House panel unlikely to obey Jindal’s anti-tax dogma

The House Appropriations Committee is preparing to make changes to Gov. Bobby Jindal’s executive budget proposal, and Julie O’Donoghue of Nola.com reports that the committee’s version of the $25 billion spending plan is unlikely to adhere to the governor’s edict that it not include a net increase in state revenue.

 

Appropriations Committee Chairman Jim Fannin is looking for nearly $800 million more dollars in extra revenue to help stave off budget cuts to higher education and health care services. The extra cash will surface through a series of new taxes and tax credit scheduled to be taken up by the Louisiana House Thursday (May 7), but it’s not clear which specific measures will be used yet. The House Ways and Means Committee, has moved a number of pieces of tax legislation — a cigarette tax increase, film tax credit rollback, gas tax hike and others — but no agreement has been reached about which instruments will be used to raise revenue at this point. Still, one thing is clear. Whatever budget emerges will probably not abide by the “no tax” pledge Jindal signed with Americans for Tax Reform, an anti-tax advocacy group based in the Washington D.C. area. The initial state budget will likely rely on tax increases and tax credit rollbacks Americans for Tax Reform would not approve — unless a corresponding state spending cut is found elsewhere.

 

Budget mess jeopardizes state projects

With the state quickly running out of money and no solution to Louisiana’s fiscal issues on the horizon, the Treasury Department will try to raise $335 million in the New York financial markets to pay for state construction projects. Mark Ballard of The Advocate reports:

 

Some of the state’s construction projects will run out of money this month, others can make it for a few months, but all the funds will be gone by September, according to the Treasury Department. “We’ve got to go raise the money. We don’t really have a choice,” State Treasurer John N. Kennedy said in an interview Tuesday. “They’re burning through capital outlay money like it was West Virginia ditch water.” Generally, governments raise money for construction projects — capital outlay in government-speak — by selling bonds. The proceeds are spent then repaid over time with interest using taxpayer dollars. Large financial houses bid on the bonds for investments and resale.

 

The State Bond Commission usually picks the bidder offering the lowest interest rate. Bidding for this sale begins at 10 a.m. Wednesday.

 

Tick, tock on budget time bombs

No matter how the Legislature resolves this year’s $1.6 billion budget shortfall, there will be plenty of fiscal problems awaiting the next governor and the lawmakers who survive their re-election campaigns this fall. As The Advocate’s editorial board reminds us, the state is still doing battle with federal health authorities over $260 million in one-time dollars that was generated through the privatization of the state’s charity hospital system in 2012.

 

Among the financial problems of Jindal’s rushed-through privatization of charity hospitals, the U.S. Centers for Medicare and Medicaid Services, called CMS, has rejected reimbursement of advance lease payments from the private providers. The state used $260.8 million in advance lease payments to prop up the deals involving public hospitals, including those in New Orleans, Lafayette and Houma. DHH had asked CMS to reconsider its disallowance of $189.9 million in federal financial participation for the hospital deals using the lease payments as the state share. The disallowance covered Jan. 1, 2013, to May 23, 2014. “After careful consideration, CMS cannot accept the arguments advanced by the State in its request for reconsideration,” CMS acting director Vikki Wachino wrote.

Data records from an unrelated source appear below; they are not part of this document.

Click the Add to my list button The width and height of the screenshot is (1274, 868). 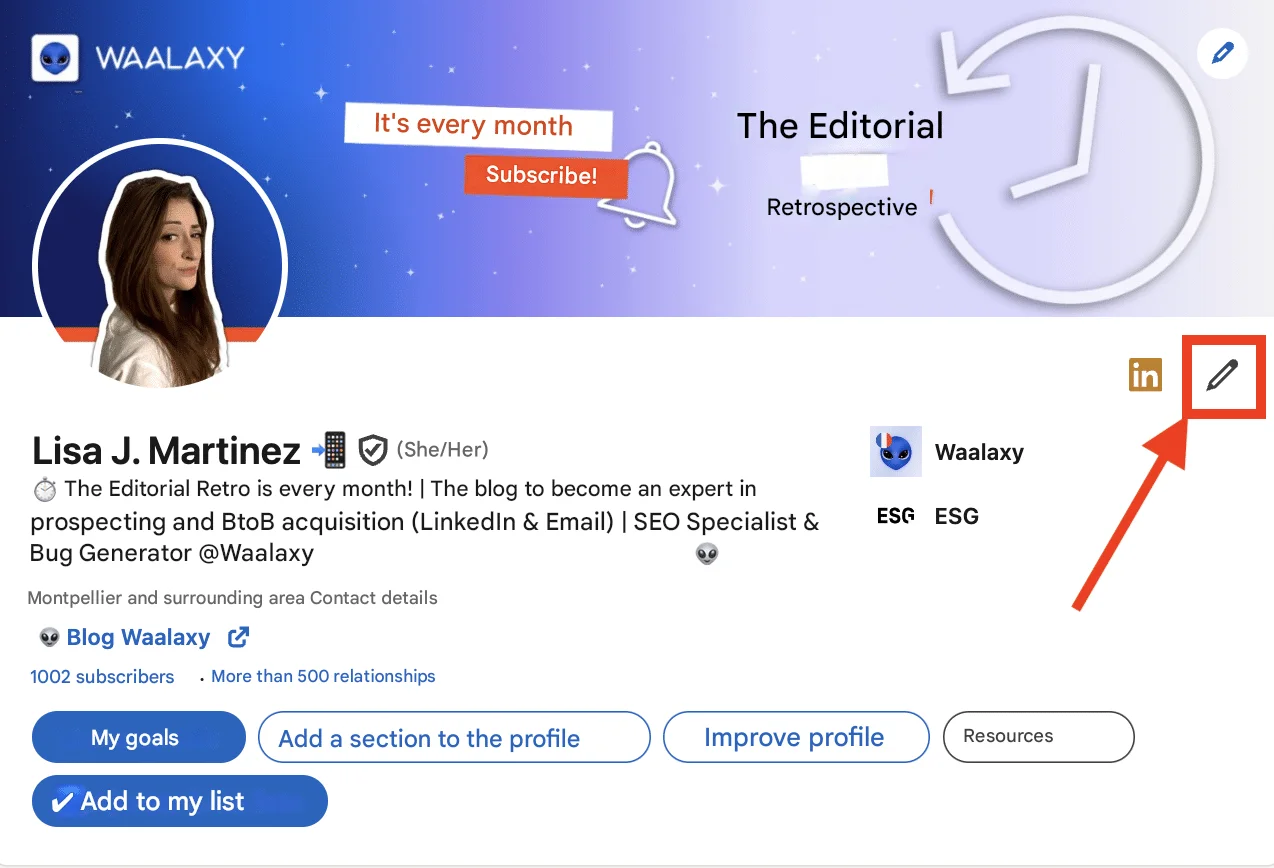click(x=180, y=801)
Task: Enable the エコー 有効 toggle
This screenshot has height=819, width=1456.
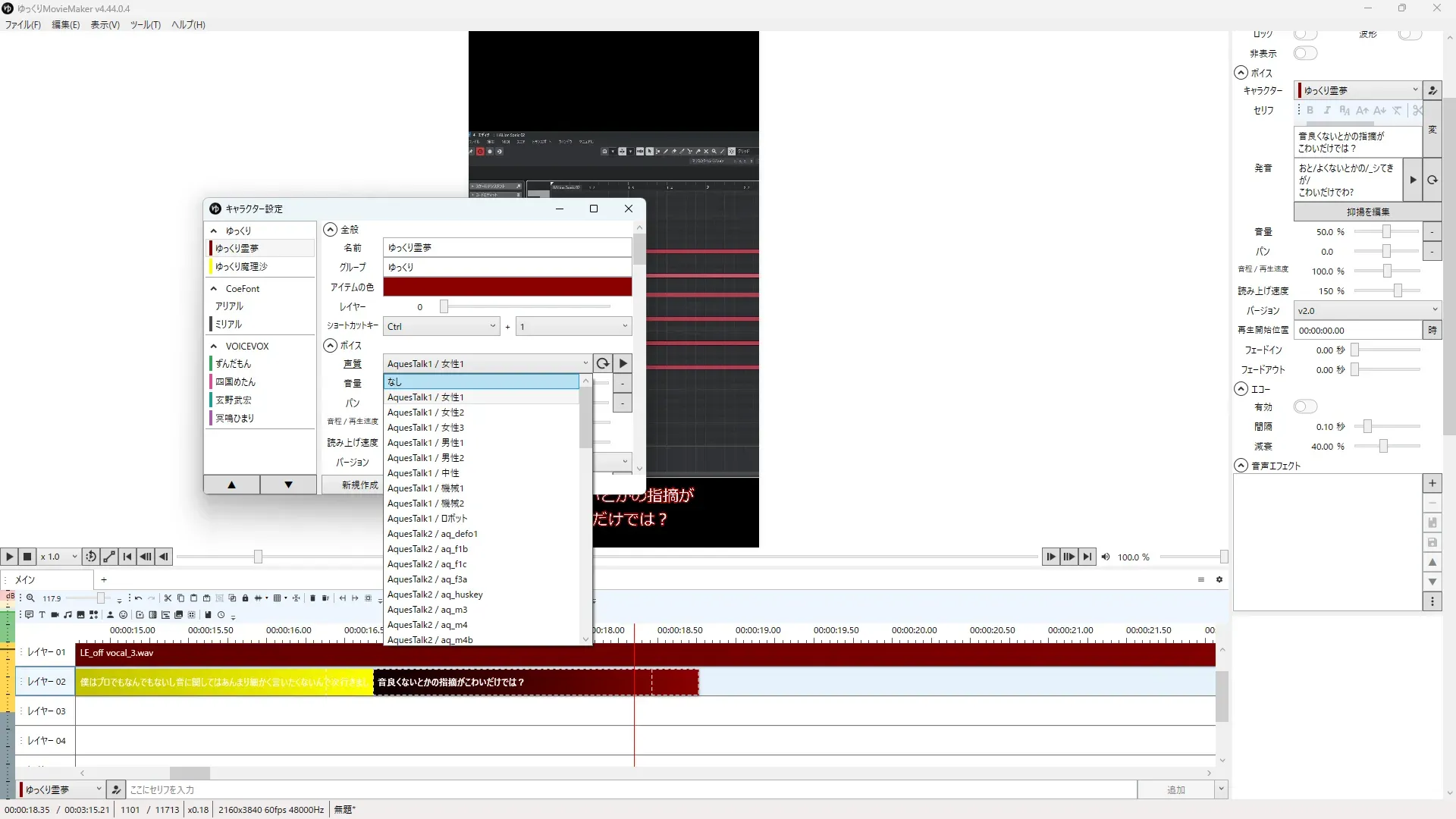Action: (x=1305, y=407)
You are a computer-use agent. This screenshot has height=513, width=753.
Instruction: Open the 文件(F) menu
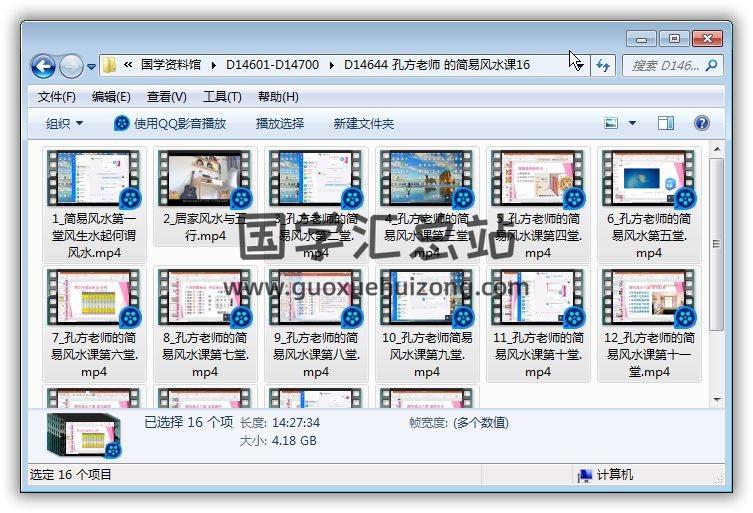56,97
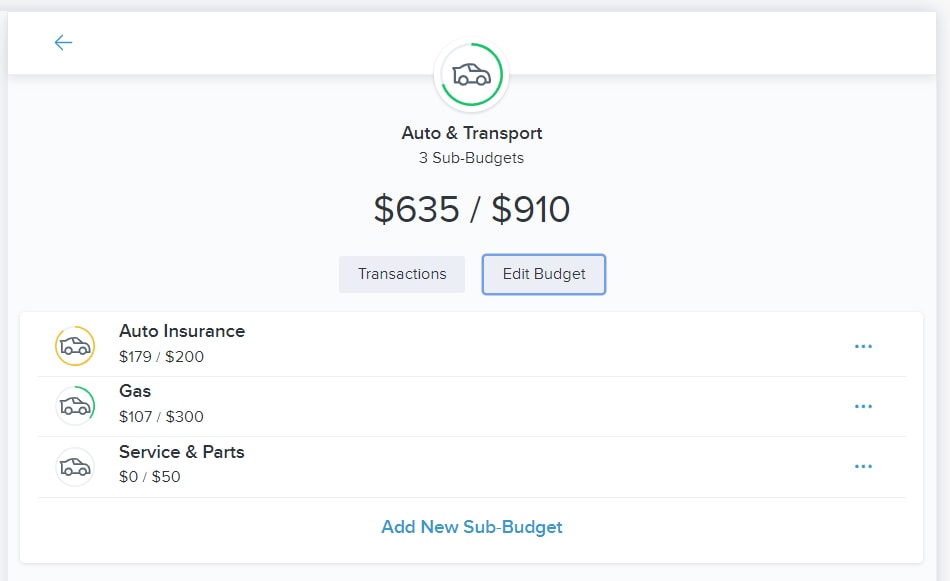Open the Transactions view
The height and width of the screenshot is (581, 950).
402,274

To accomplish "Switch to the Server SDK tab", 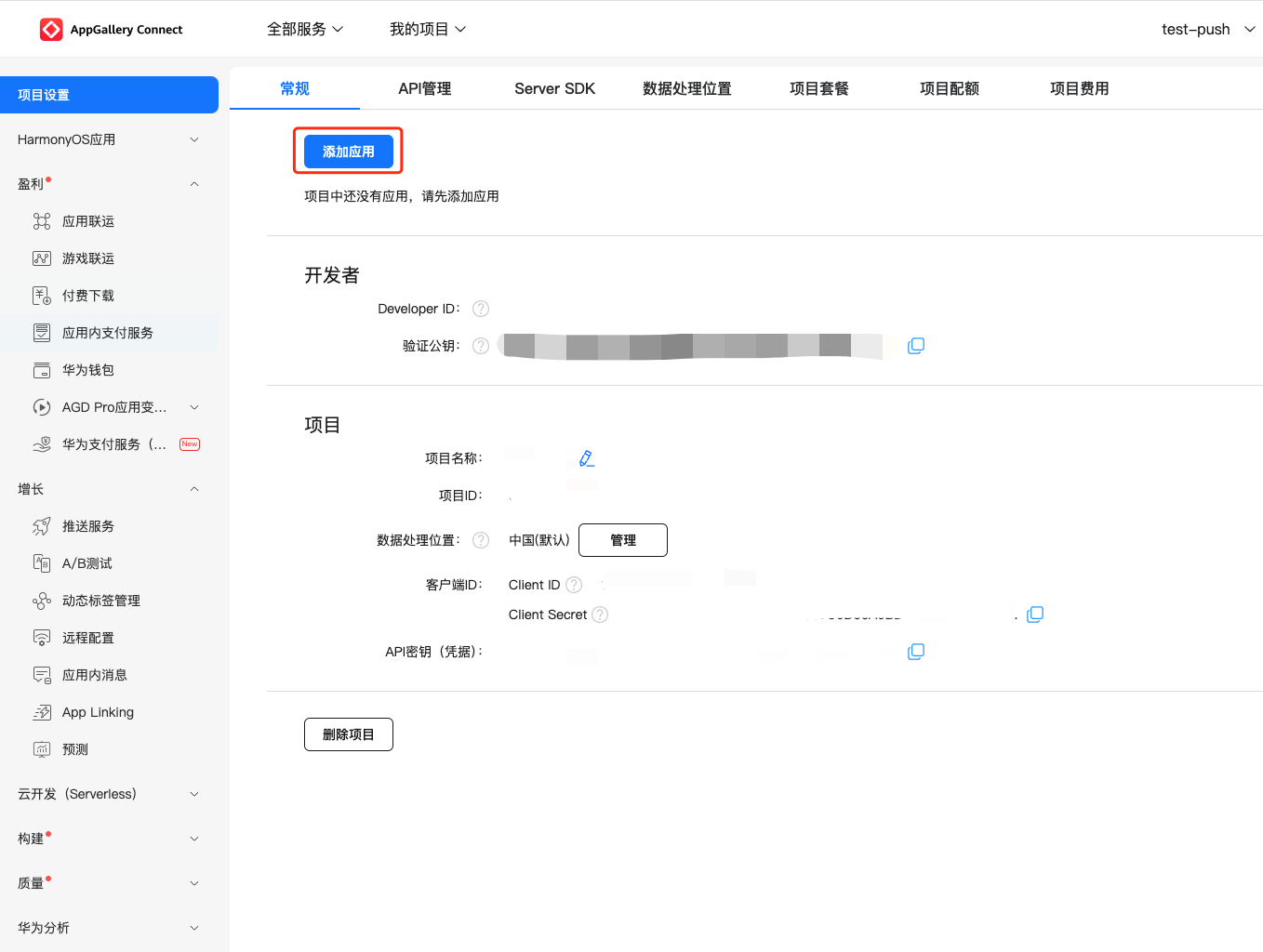I will [554, 88].
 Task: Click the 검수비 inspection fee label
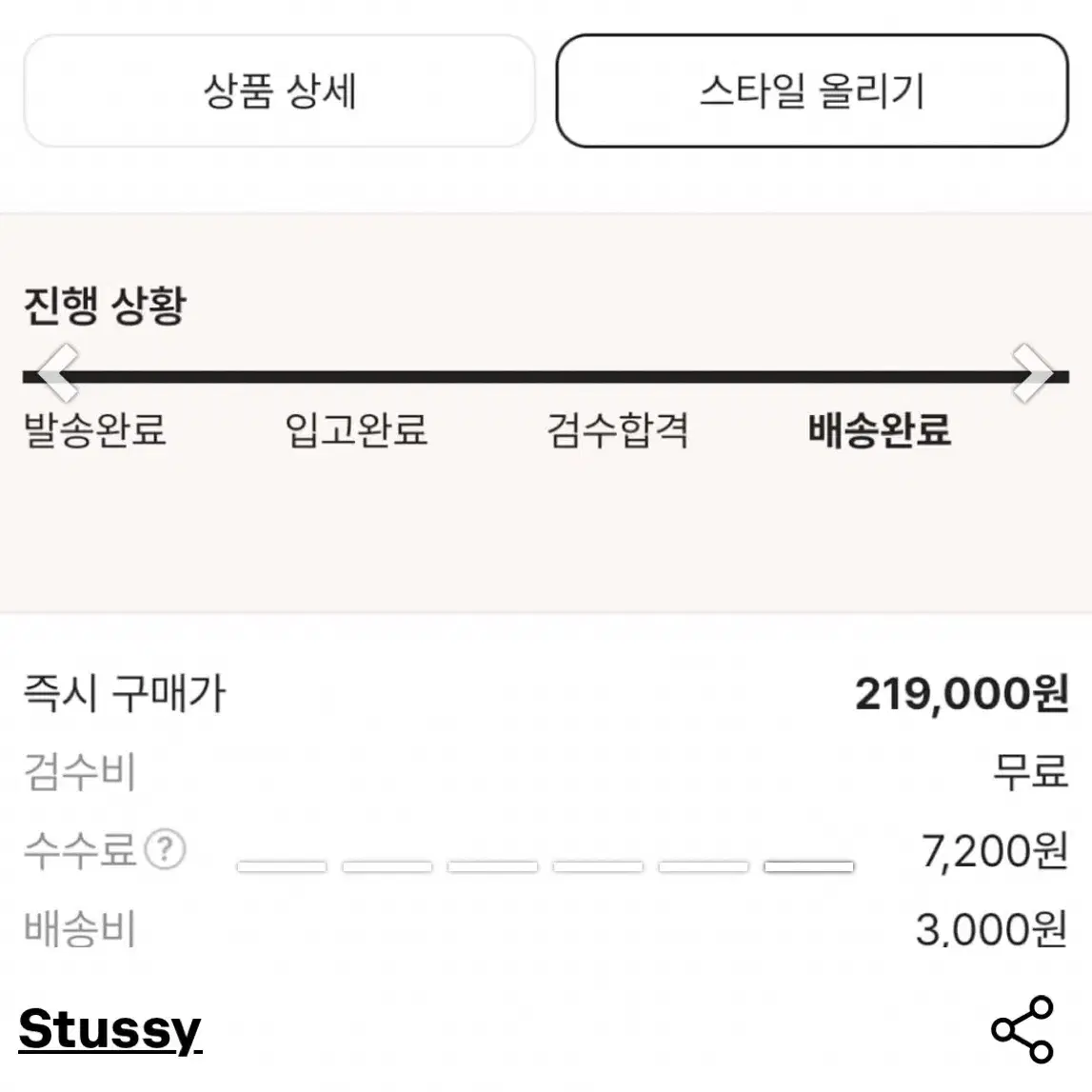[x=80, y=772]
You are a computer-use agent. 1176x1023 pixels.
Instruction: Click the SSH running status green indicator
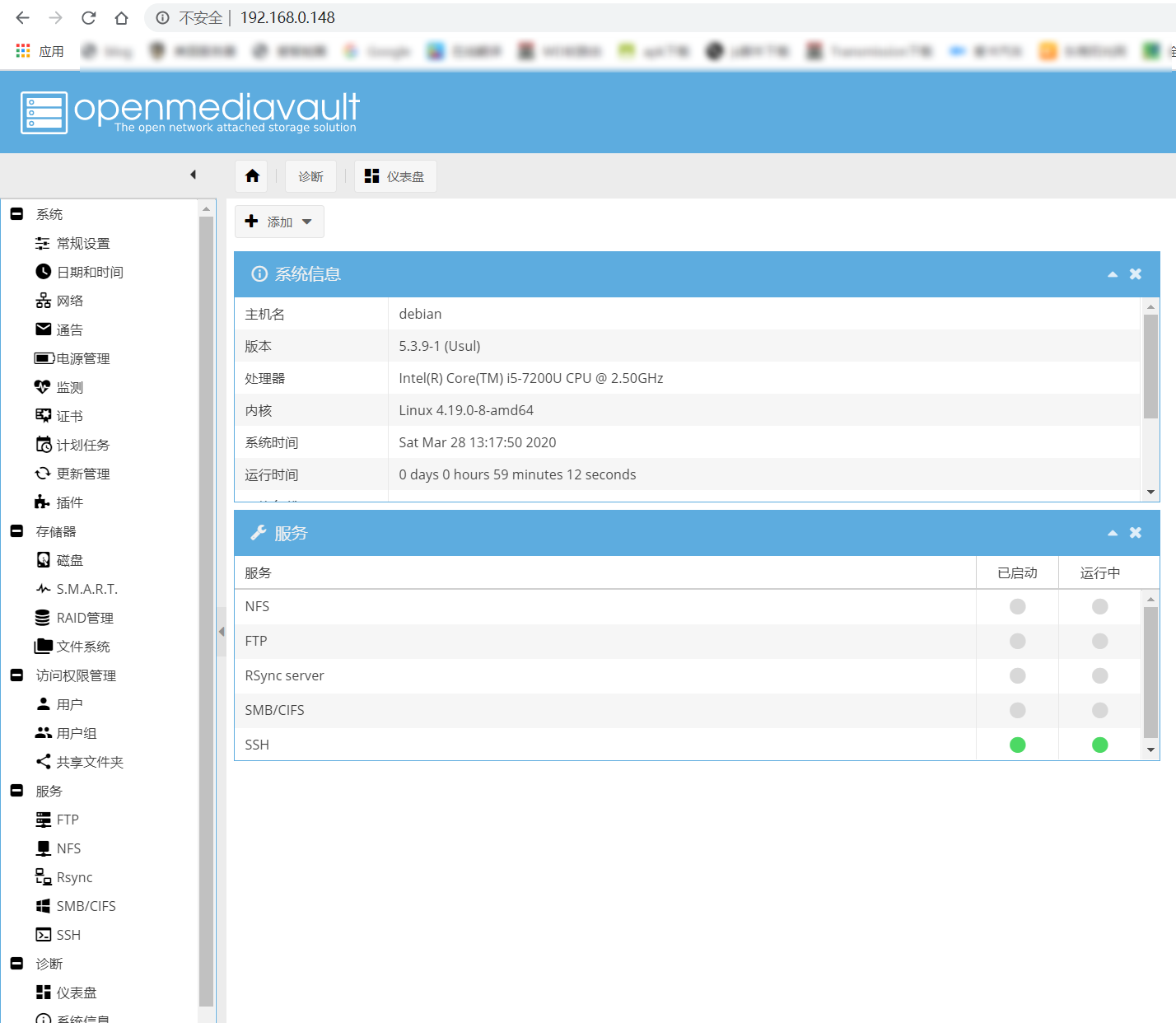pos(1099,744)
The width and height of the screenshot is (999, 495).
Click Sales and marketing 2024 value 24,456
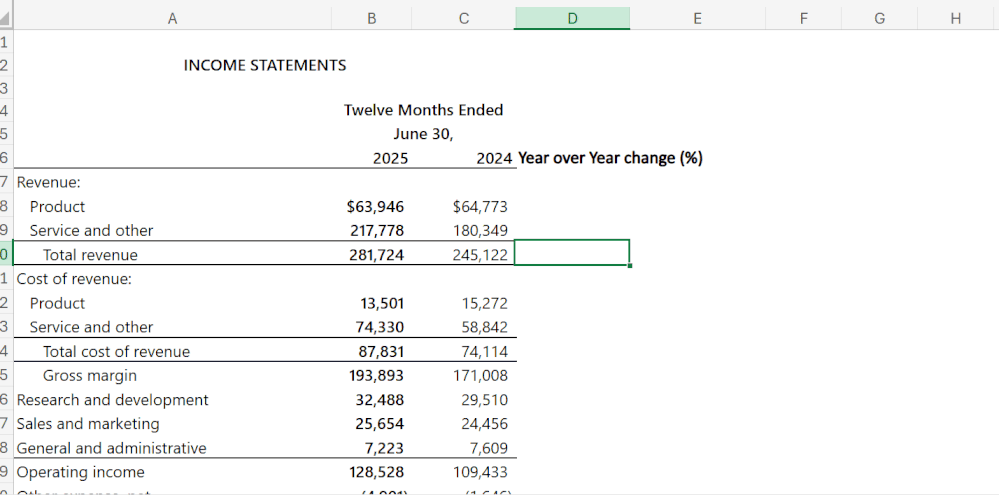(x=484, y=424)
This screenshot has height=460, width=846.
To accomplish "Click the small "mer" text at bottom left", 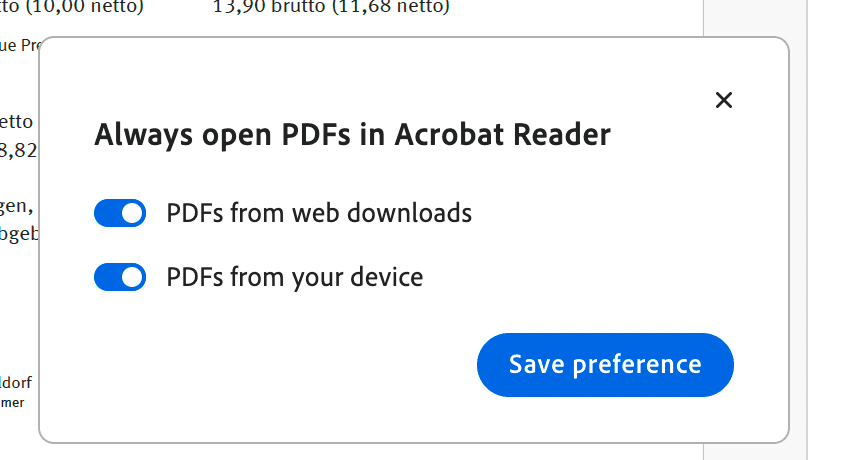I will point(12,402).
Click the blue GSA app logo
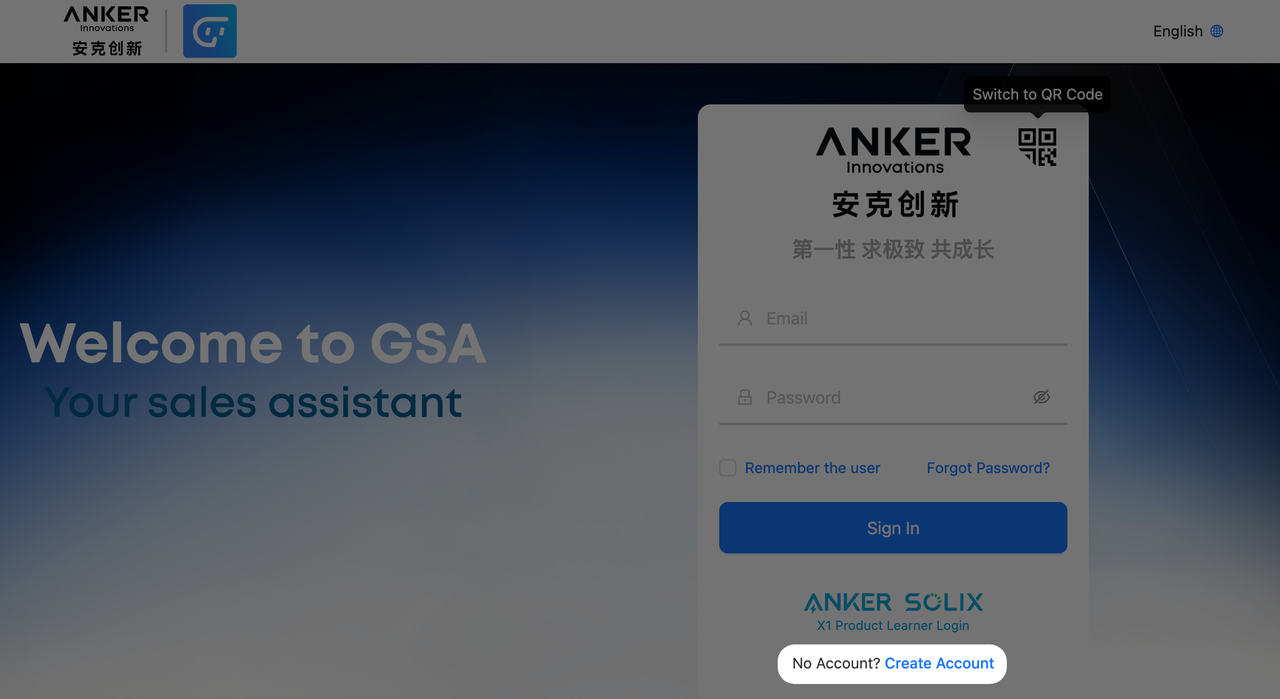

The state is appealing the ruling, meaning that any money the state will ultimately owe the feds will have to be found by the next administration.

 

Correction: Yesterday’s Daily Dime incorrectly reported that a bill to scale back the inventory tax credit failed in committee, only to be passed after it was watered down. In fact, the initial bill that failed was the amended version, which later passed after it was brought up for another vote.

 

Number of the Day

$7 Billion – Projected revenue that would be generated over 10 years with a 1 cent increase in sales tax (Source: The Advocate)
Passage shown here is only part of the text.